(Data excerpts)
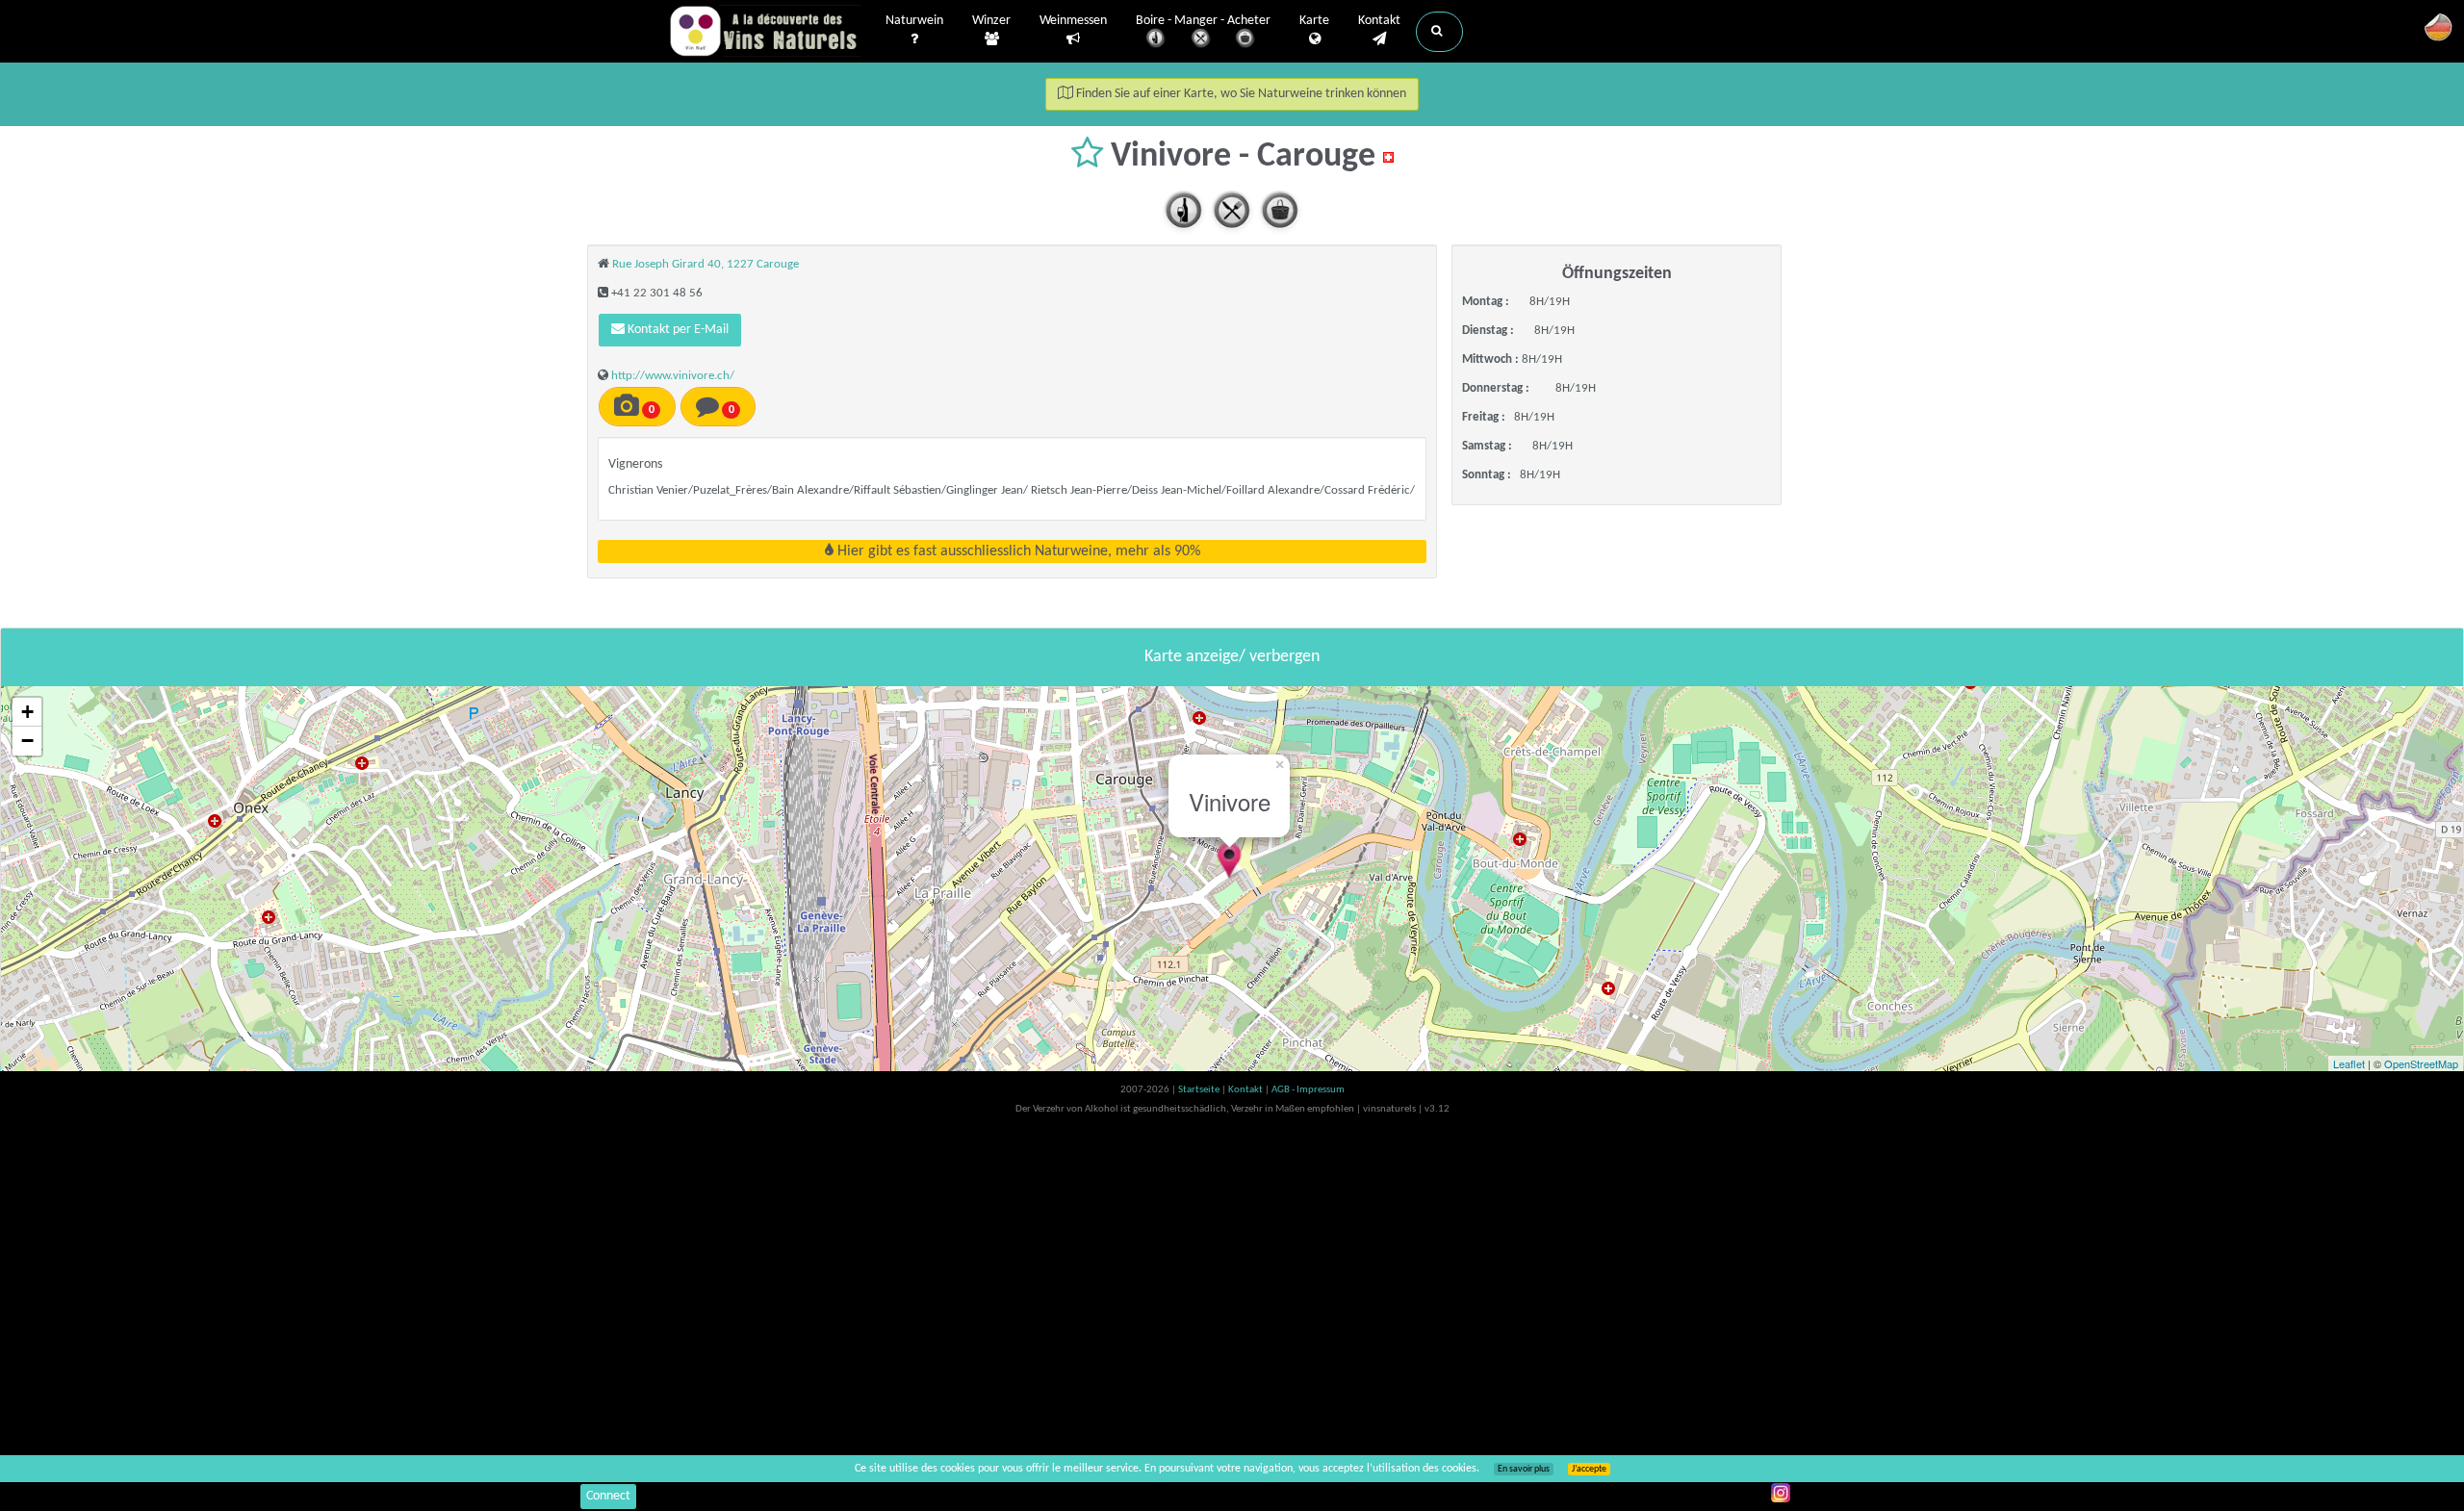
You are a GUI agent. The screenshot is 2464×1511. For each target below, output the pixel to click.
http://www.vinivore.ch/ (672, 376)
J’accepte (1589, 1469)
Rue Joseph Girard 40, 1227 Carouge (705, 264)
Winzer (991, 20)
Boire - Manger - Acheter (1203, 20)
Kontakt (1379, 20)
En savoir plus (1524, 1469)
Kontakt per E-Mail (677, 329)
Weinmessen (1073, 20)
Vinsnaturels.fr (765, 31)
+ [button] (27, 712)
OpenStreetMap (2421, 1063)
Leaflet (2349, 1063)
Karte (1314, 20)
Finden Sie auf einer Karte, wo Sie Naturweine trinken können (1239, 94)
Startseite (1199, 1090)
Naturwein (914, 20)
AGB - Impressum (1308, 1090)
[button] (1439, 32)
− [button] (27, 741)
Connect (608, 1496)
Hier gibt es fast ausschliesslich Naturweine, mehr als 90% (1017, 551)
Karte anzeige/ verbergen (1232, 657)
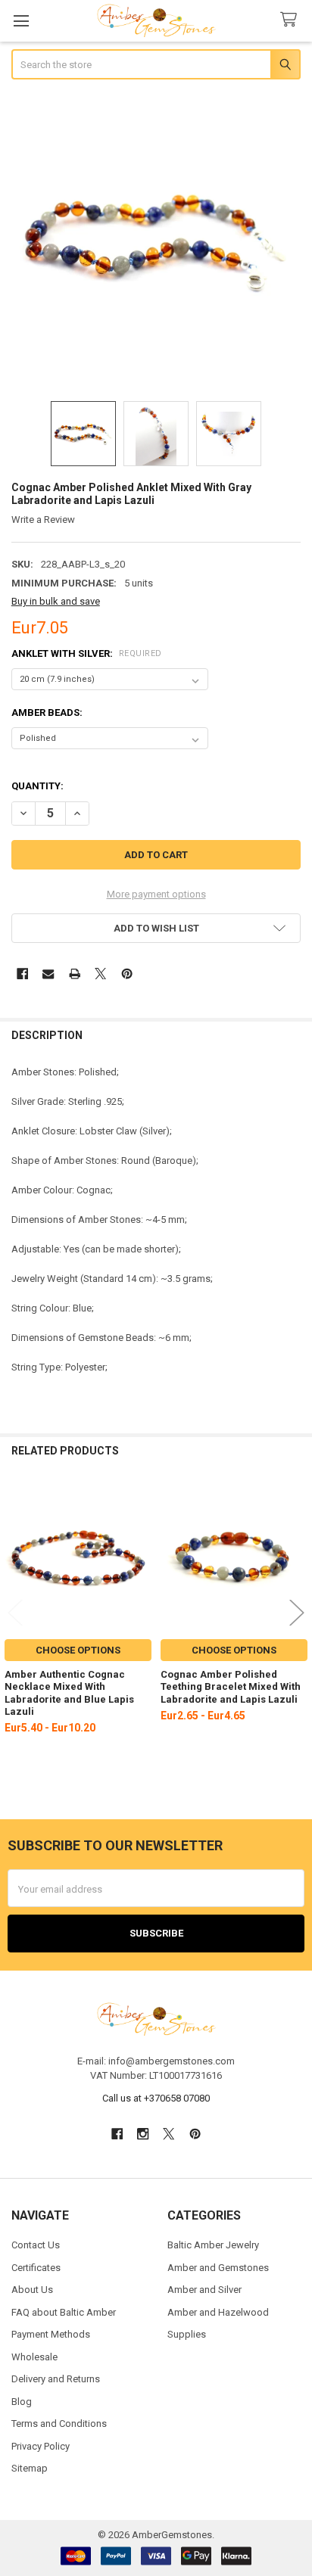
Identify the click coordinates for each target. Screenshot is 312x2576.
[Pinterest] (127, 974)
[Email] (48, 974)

Task to carry out:
Please output every record above exactly. Leave the pictures out.

Solved problem:
You are a GUI agent. The screenshot is 2464×1511. For each target below, output the pixel to click.
http://www.vinivore.ch/ (672, 376)
J’accepte (1589, 1469)
Rue Joseph Girard 40, 1227 Carouge (705, 264)
Winzer (991, 20)
Boire - Manger - Acheter (1203, 20)
Kontakt (1379, 20)
En savoir plus (1524, 1469)
Kontakt per E-Mail (677, 329)
Weinmessen (1073, 20)
Vinsnaturels.fr (765, 31)
+ [button] (27, 712)
OpenStreetMap (2421, 1063)
Leaflet (2349, 1063)
Karte (1314, 20)
Finden Sie auf einer Karte, wo Sie Naturweine trinken können (1239, 94)
Startseite (1199, 1090)
Naturwein (914, 20)
AGB - Impressum (1308, 1090)
[button] (1439, 32)
− [button] (27, 741)
Connect (608, 1496)
Hier gibt es fast ausschliesslich Naturweine, mehr als 90% (1017, 551)
Karte anzeige/ verbergen (1232, 657)
Identify the click coordinates for each target. Screenshot is 312x2576.
[Pinterest] (127, 974)
[Email] (48, 974)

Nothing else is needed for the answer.